The first arcade frescoes, with the stories of San Severo and other saints are inspired by Martini; while the Scena del Calvario (1319 – 1333) on the central wall is inspired by Lorenzetti. The Crocifissione (Crucifixion) by Maestro di Paciano, on the back wall above the altar, recalls Pietro Lorenzetti’s fresco in the Lower Basilica of St. Francis.
Some of the frescoes visible today were only found in 2015 during the long restoration work that followed seismic events in 1997.
Two enthroned figures were discovered in the two “sails” above the altar; they are probably two Church Fathers. Additionally, near the side entrance on the right, the image of St. Francis receiving the stigmata, came to light, a clear reference to Franciscan worship. Under St. Francis’ image, a Trifacial Trinity (Jesus Christ with three faces), is depicted. This rare iconography is very difficult to find because it was declared heretical. Prohibited by the Council of Constance in 1414, almost all examples of it were destroyed.

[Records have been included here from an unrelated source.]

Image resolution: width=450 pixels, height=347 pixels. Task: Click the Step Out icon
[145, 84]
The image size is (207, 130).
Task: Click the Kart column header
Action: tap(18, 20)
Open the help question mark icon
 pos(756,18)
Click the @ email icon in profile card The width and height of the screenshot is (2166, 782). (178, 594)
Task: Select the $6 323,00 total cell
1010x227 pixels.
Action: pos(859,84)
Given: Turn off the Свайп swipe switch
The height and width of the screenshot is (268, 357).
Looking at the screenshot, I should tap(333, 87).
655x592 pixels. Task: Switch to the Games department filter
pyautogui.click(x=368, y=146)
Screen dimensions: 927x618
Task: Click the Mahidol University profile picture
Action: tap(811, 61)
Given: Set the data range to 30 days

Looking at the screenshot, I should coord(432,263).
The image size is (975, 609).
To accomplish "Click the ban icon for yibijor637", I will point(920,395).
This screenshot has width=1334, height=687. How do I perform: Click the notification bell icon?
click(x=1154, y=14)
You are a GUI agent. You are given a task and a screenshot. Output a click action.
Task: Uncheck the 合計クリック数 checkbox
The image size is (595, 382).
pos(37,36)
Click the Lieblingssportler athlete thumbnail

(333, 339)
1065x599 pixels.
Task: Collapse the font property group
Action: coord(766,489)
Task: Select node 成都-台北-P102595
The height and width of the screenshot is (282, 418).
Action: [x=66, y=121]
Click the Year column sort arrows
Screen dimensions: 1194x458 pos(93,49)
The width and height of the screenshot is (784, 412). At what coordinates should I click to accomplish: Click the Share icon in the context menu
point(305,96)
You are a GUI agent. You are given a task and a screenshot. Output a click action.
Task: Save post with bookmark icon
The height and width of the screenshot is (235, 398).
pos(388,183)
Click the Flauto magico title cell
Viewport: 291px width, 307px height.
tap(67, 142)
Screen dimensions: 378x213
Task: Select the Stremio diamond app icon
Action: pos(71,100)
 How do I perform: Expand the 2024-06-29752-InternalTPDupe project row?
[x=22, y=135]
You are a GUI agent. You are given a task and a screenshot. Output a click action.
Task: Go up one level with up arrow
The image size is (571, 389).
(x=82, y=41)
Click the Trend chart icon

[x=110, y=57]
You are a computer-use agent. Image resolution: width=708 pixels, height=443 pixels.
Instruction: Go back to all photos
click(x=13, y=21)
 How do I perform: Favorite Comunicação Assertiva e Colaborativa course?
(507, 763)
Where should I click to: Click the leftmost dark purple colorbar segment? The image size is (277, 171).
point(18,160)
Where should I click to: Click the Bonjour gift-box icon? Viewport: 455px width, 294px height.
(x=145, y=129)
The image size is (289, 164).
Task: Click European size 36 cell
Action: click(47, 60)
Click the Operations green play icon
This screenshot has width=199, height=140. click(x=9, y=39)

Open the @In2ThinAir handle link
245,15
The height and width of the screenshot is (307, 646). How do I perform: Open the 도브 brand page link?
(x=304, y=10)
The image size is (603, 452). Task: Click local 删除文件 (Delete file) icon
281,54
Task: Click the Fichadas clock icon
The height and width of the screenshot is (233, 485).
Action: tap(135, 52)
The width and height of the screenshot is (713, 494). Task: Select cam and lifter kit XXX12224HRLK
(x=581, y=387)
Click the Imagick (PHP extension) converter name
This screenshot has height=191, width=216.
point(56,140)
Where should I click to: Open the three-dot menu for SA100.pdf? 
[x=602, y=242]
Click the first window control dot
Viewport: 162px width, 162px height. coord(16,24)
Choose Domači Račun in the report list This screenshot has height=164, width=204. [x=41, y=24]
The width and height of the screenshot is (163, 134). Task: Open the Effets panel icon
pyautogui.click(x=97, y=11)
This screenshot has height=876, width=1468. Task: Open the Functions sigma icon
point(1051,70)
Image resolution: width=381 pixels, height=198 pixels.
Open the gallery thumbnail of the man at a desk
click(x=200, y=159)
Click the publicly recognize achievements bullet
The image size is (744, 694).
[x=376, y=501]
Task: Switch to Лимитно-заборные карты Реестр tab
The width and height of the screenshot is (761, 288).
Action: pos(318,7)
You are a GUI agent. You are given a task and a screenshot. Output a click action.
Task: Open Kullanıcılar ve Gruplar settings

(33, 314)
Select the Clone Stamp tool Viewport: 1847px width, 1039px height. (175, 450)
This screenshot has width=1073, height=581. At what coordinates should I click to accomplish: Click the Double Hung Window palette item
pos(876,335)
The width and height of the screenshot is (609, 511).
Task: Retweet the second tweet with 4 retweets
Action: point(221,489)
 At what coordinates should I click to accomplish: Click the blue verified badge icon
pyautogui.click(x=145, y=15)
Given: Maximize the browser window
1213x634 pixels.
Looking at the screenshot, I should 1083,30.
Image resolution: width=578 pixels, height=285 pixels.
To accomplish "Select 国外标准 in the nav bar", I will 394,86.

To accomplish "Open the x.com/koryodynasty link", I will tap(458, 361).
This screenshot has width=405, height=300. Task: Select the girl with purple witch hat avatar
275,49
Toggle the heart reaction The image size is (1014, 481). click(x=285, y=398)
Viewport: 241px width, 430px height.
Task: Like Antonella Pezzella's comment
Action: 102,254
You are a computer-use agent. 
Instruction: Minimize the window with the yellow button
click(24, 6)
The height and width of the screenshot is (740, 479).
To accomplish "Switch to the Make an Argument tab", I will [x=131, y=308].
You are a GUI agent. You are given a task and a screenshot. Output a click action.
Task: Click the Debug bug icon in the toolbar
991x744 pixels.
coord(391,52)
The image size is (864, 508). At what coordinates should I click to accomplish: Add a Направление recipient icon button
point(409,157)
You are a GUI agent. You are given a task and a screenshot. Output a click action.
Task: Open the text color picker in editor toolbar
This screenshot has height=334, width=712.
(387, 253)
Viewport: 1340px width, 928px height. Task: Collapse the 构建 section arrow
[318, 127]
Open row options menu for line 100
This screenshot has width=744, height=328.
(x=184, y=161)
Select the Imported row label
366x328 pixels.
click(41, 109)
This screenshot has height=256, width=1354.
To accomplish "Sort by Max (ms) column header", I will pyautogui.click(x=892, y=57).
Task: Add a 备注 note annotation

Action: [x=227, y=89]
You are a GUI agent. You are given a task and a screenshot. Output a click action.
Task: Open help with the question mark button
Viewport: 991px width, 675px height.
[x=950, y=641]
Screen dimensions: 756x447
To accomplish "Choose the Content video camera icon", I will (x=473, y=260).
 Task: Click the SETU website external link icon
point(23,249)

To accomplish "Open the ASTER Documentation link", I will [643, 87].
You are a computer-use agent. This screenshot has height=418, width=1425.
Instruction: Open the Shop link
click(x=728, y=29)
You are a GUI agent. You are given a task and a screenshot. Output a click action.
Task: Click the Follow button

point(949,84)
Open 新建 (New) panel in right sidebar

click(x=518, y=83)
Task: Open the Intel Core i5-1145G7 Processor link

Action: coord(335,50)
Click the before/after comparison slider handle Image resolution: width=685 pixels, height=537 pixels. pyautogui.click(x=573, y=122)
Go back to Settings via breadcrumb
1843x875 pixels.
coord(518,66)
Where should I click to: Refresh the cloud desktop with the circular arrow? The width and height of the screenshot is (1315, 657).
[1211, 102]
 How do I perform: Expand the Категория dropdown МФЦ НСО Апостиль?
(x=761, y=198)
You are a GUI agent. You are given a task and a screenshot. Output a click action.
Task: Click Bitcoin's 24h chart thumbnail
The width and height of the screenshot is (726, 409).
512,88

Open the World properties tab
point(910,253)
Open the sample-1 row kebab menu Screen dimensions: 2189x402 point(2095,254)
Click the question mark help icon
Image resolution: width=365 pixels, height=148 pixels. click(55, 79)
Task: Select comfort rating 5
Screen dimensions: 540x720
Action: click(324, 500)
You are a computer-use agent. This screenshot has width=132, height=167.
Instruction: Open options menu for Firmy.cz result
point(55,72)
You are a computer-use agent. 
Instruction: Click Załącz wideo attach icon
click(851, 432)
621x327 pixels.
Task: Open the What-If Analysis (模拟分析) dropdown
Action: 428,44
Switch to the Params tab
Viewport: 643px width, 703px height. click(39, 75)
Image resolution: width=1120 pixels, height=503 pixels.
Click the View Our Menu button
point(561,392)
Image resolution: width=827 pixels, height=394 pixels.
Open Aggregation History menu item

Church of Sant’Agata: the Outside
Outside the Church of Sant’Agata you’ll see a very simple and delicately decorated gate. The travertine decorations are in 14th-century Gothic style.
To the left of the gate, you’ll find a ceramic panel depicting Saint Agatha and, below, a plaque dedicated to Monsignor Luigi Maglielli.
The majolica ceramic panel was completely hand-painted by Master Craftsman Maria Antonietta Taticchi and designed by artist Marco Mariucci.
The image, which is full of colors and splendid enamels, is inspired by the life of Saint Agatha and her iconography, but brings new light to the tragic story of the Saint. In the panel the Martyr is represented in all her exterior and interior beauty: having totally devoted herself to God, she transcends the tragic actions of man and shines in the victorious aura of eternity.
All the elements in the image have a particular significance. Indeed, Saint Agatha is patron saint of nursing mothers and nurses and is invoked against breast diseases, earthquakes, volcanic eruptions and fires.
Under the ceramic panel you find lthe plaque dedicated to Monsignor Luigi Maglielli. Affixed by the City of Perugia, it recalls this priest’s commitment to the preservation over the years of the church and its precious paintings.